We are supposed to be savvy; a people intelligent enough not to engage in excessive risk. Smart business people always retain the ability to say “NO” when other parties, to a deal, want more than is reasonable or economic.  The Dunderdale Government cannot seem to get its head around this essential fact.  At Nalcor’s urging, it keeps looking for ways to let Nova Scotia and Quebec screw us. The ‘bigger fool’ theory retains its currency in their midst.

From the very beginning of the Muskrat Falls saga, one of its worrisome aspects was that the Premier possessed little understanding of either its complexity or the risks involved. Her most senior Cabinet Ministers did not, either.  The public has been repeatedly assured that the ‘experts’ at Nalcor, have everything figured out; we now know they have not. 
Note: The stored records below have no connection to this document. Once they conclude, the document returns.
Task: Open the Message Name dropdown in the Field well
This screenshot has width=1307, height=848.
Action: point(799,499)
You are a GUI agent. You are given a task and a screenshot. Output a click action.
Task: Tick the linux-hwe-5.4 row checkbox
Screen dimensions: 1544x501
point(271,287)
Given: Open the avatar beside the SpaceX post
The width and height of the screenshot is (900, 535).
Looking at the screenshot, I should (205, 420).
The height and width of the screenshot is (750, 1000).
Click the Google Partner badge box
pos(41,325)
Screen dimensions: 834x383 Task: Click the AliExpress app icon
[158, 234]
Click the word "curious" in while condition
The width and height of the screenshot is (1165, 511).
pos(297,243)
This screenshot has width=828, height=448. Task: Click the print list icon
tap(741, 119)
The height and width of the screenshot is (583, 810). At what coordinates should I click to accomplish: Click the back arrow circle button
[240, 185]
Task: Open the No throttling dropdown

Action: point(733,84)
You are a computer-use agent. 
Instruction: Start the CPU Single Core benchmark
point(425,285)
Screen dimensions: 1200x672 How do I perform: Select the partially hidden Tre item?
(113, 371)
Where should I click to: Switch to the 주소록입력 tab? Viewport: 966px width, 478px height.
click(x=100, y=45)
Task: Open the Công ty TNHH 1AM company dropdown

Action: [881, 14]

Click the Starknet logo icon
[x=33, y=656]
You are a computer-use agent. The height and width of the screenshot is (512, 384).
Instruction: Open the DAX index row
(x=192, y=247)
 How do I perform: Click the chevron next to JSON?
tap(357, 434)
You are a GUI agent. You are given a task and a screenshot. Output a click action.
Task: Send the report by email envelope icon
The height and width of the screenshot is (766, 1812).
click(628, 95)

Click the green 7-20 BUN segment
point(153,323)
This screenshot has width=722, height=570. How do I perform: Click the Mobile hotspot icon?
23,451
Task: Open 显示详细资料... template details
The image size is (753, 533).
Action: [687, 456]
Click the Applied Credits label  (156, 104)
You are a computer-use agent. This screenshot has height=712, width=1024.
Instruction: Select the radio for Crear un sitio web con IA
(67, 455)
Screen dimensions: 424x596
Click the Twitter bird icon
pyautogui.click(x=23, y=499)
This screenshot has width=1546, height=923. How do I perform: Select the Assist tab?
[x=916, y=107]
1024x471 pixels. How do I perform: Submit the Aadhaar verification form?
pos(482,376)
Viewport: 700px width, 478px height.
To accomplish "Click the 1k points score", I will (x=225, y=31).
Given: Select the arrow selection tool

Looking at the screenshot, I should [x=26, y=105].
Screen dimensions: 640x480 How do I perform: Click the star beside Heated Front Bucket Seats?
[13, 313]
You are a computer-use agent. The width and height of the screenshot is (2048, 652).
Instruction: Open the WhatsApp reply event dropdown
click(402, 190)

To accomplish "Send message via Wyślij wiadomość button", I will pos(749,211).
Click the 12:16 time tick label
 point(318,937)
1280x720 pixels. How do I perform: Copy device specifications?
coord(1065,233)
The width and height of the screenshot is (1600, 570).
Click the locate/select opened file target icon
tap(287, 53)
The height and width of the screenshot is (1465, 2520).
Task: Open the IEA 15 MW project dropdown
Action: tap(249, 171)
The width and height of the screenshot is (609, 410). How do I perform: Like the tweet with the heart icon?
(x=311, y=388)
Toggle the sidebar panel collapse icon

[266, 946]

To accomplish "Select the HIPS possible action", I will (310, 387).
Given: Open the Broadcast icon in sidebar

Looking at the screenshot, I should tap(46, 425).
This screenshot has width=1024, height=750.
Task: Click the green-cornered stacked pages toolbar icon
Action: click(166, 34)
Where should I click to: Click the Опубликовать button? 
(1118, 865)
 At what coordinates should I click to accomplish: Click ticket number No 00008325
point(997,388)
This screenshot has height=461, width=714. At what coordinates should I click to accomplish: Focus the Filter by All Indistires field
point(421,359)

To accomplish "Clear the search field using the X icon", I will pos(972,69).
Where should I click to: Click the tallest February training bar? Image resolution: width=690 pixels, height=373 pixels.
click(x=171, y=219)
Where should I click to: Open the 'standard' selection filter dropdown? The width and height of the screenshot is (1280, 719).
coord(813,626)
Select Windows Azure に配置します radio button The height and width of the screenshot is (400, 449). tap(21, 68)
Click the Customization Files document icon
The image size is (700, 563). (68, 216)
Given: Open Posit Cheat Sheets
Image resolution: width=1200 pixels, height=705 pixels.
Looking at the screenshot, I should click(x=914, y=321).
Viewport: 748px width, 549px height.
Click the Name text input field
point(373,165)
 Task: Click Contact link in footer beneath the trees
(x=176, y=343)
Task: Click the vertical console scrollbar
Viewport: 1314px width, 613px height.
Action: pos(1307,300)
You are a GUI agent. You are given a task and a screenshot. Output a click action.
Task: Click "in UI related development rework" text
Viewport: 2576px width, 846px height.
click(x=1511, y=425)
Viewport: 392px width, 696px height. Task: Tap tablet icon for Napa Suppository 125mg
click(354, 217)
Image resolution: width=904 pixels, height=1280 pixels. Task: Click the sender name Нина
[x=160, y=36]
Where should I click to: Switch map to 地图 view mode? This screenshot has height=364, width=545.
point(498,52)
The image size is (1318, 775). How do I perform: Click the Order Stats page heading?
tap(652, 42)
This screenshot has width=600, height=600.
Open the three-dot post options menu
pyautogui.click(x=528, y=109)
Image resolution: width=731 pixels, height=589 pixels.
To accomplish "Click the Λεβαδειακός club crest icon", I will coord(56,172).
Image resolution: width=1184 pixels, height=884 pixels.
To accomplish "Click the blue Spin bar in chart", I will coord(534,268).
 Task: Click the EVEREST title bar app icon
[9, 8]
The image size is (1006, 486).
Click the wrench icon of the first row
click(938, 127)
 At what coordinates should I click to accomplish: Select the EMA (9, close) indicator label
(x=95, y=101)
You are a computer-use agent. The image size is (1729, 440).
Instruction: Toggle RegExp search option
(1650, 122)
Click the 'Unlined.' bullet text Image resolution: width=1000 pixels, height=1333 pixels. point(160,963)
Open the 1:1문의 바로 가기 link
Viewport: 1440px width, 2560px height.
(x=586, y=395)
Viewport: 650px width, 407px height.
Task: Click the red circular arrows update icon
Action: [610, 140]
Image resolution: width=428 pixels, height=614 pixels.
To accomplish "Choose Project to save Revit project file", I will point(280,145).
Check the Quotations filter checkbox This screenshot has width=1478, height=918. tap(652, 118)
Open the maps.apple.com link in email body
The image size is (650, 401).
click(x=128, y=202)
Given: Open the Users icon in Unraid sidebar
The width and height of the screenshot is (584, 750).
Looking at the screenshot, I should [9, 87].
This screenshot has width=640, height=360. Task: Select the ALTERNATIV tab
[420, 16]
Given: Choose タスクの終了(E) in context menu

Ed Martin’s second-in-command, Gilbert Bennett, aggressively took on critics, last year, who warned Nalcor to seek certainty, because Hydro Quebec was sure to try and defeat the Water Management Agreement. The effect of such naivety is that HQ has been allowed to frame the issue, in its own Court.   They were warned, too, for a host of reasons, that no money should be spent without first obtaining the Decision of the UARB.     

A prudent Government would never have proceeded with Muskrat without the greatest possible certainty, because of the amount of money at stake. The fear is that it will spend the last dollar before admitting that error.

An endangered public purse needs protection.  The Muskrat Falls Project must be stopped until we have clarified what we have gotten ourselves into.

This decision cannot be delayed one more day.

Former Premier, Brian Peckford released an “Open Letter” to the Premier advising the Government to make sure it is in control of the Project, expressing obvious doubts that it was. The 2041 Group has suggested the construction project should be shut down until critical issues are clarified.

Why aren’t the public making a similar demand?  Likely, it is because people have a basic expectation that the Government has their ‘back’. They cannot imagine that it would do anything to cause our economy and society irreparable harm on the scale of Muskrat Falls.

Yet, after last week, they are faced with clear and unmistakable evidence that they are being taken down a very reckless road; that in giving Sanction, the Dunderdale Government was merely submitting to Nalcor’s timetable.  Now, the essential facets of the Project are murkier than ever.

The public needs to tune in to the problem.  The media needs to stop tuning out.

There is no nice way to say this: the Government is incompetent. It is being advised and driven by equally incompetent senior officials at Nalcor Energy.

No one ought to make such a charge flippantly or take pleasure in the assessment. Unfortunately, the evidence is overwhelming; it can be sustained against any charge of bias or of partisanship.

We are being governed by fools.

Even if the Premier believes that the Government is already in too deep, hubris, or simply an inability to follow through a bad decision with a good one, will cause her not to act. The other fear is that she is frightened of the political consequences; that she will proceed because she ‘may as well be shot for a sheep, as a lamb’.

What if neither the public nor the media become engaged?

They can just wait until the money runs out.